Shawn Averkamp is Manager of Metadata Services at The New York Public Library where she directs strategy, production, ontology design, and quality control for digital resource and discovery metadata. Previously she worked as Data Services Librarian and Interim Head at the University of Iowa Libraries Digital Research and Publishing department, contributing to the Libraries’ digital collections, institutional repository, and crowdsourcing platform, DIYHistory, and as Metadata Librarian at the University of Alabama Libraries. She earned her MLIS from the University of Iowa and holds a BA in Music from Luther College.
Please describe your institution, its history, and mission.

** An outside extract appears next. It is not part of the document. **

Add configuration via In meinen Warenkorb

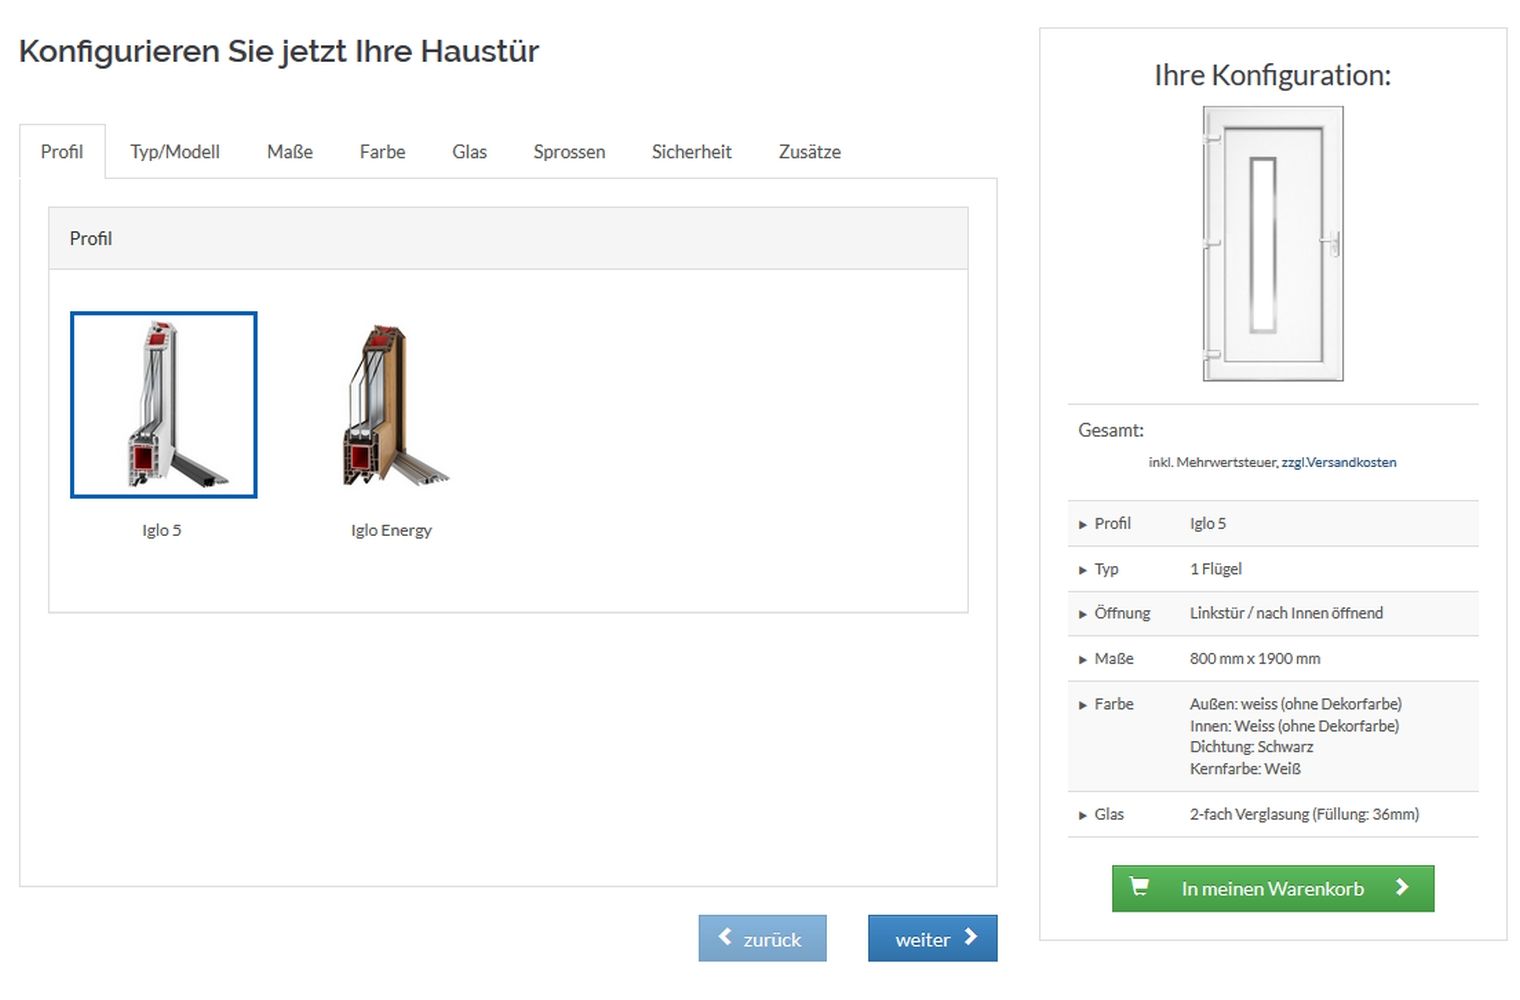tap(1272, 888)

Founded in 1895, NYPL is the nation’s largest public library system, featuring a unique combination of 88 neighborhood branches and four scholarly research centers. NYPL serves more than 17 million patrons a year, and millions more online. The Library holds more than 51 million items, from books, e-books, and DVDs to renowned research collections used by scholars from around the world. The Library is also well-known for its Digital Collections and digital experiments in public engagement and creative collection reuse.
Please briefly describe the resources that can be found on your digital platform and how they relate to physical holdings (i.e., a selection, only certain specific collections, do not relate at all)?

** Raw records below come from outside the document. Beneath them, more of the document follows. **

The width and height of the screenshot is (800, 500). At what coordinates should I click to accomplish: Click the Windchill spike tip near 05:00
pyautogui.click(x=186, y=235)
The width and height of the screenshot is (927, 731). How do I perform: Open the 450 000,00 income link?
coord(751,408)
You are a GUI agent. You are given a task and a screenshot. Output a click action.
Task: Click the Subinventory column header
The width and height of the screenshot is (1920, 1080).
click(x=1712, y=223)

NYPL’s early digital collections highlighted its wealth of image-based resources, including large portions of the Mid-Manhattan picture collection, photographs of New York City, Japanese books and prints, plates and illustrations from rare books in the general research collections, and much more. With a migration to a new digital collections platform and advances in image display, digital object navigation, and collections contextualization, digitization grew to include more text-based archival collections, newspapers, journals, and full-book scans. We now have a wide range of our Research Libraries collections represented across almost all of our curatorial divisions and research centers.

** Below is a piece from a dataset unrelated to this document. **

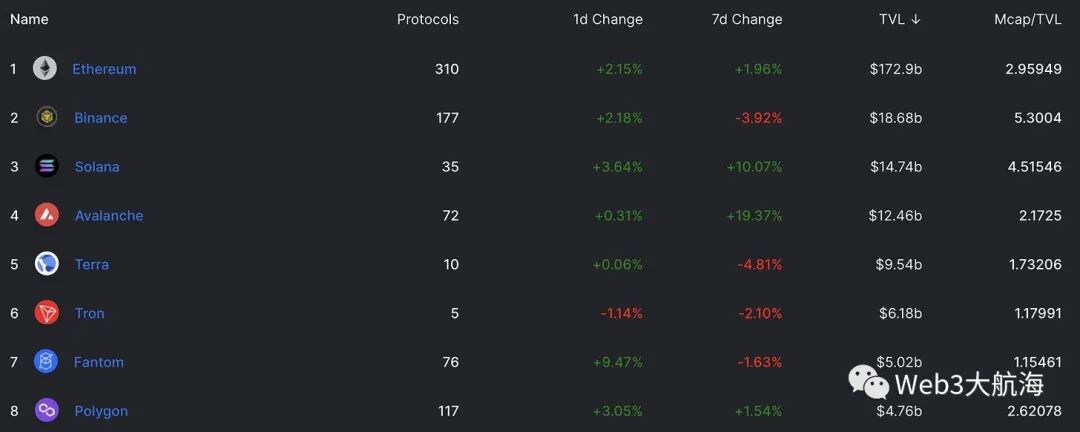Click the Binance chain logo icon
Viewport: 1080px width, 432px height.
tap(46, 117)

Describe your role in maintaining the digital platform. What sized staff helps maintain the platform? Do you have other responsibilities at your institution separate from the digital platform?
I am the product manager for our homegrown metadata and workflow management system, which enables over 50 staff to create and maintain metadata, manage rights and access controls, and track digital imaging tasks. I engage with our staff users and other stakeholders to prioritize and gather requirements for new features and system improvements. This system is part of a larger suite of digital repository applications supported by in-house developers. I also manage a production services staff of five metadata specialists who guide staff across the Research Libraries in metadata creation, enrichment, and maintenance and help triage issues with our metadata management system. In addition to metadata production services and product management, I design data models for new library applications and interfaces.
How would you characterize the known user base of your platform? What methods do you employ to increase discoverability and traffic, and have they been successful?
In addition to our primary New York City audience, our Digital Collections website reaches users around the world. Our most successful recent engagement effort was a release of high-resolution downloads for nearly 200,000 public domain items. We not only gave the images away for free but encouraged creative reuse our of our content through digital “remixes” such as games and visualizations designed by some of our developers. The overwhelming press and public response told us a lot about how people are using, or want to use, our collections and gave us ideas for future avenues for promotion. We also share our digital content through the Digital Public Library of America (DPLA). While the referrals from DPLA represent a small fraction of our total Digital Collections web traffic, participation helps us reach new audiences through education initiatives, such as DPLA’s primary source sets, and through innovative apps built upon DPLA’s API.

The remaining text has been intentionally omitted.